⟨

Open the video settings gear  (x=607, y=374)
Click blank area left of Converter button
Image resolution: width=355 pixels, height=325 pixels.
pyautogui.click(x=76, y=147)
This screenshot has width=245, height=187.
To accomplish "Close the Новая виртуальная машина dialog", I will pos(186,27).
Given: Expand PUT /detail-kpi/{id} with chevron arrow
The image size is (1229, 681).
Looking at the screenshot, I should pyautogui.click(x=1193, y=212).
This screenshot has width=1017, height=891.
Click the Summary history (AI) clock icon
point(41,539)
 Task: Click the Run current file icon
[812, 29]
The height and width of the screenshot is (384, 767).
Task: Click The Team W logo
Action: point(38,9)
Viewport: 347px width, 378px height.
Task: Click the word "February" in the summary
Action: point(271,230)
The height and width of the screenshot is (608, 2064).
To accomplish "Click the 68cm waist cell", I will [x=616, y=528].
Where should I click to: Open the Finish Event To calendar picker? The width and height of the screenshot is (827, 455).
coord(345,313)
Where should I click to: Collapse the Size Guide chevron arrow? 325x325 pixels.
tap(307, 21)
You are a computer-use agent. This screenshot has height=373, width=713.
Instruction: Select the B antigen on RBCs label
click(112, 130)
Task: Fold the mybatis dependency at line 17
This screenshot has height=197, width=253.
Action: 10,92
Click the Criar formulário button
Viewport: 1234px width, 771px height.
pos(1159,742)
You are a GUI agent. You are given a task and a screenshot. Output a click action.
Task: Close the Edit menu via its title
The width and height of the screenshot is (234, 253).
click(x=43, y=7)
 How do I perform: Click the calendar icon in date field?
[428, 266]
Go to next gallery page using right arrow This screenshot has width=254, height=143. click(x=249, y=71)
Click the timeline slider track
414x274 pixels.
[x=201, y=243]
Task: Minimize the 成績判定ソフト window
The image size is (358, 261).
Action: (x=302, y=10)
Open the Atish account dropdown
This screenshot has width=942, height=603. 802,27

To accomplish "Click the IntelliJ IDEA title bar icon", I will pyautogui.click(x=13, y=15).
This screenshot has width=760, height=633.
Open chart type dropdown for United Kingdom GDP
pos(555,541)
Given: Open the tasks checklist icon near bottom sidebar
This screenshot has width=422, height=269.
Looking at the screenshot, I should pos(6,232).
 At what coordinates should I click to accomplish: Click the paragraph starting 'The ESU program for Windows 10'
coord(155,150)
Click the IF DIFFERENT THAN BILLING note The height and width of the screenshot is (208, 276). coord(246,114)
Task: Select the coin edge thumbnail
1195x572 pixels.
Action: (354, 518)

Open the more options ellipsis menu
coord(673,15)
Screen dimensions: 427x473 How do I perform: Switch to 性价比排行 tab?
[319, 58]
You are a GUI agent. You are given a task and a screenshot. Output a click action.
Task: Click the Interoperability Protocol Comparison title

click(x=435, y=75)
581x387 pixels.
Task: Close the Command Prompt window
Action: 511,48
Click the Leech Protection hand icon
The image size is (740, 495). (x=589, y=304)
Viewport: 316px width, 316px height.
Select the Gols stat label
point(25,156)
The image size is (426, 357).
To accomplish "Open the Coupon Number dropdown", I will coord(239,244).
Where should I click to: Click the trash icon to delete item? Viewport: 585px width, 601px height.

⟩

Exercise details: From the line containing "Task: Click the Interoperability" down to the end of the listing above, return each line exactly as it appears and nothing more.

Task solution:
Task: Click the Interoperability Protocol Comparison title

click(x=435, y=75)
581x387 pixels.
Task: Close the Command Prompt window
Action: 511,48
Click the Leech Protection hand icon
The image size is (740, 495). (x=589, y=304)
Viewport: 316px width, 316px height.
Select the Gols stat label
point(25,156)
The image size is (426, 357).
To accomplish "Open the Coupon Number dropdown", I will coord(239,244).
Where should I click to: Click the trash icon to delete item? Viewport: 585px width, 601px height.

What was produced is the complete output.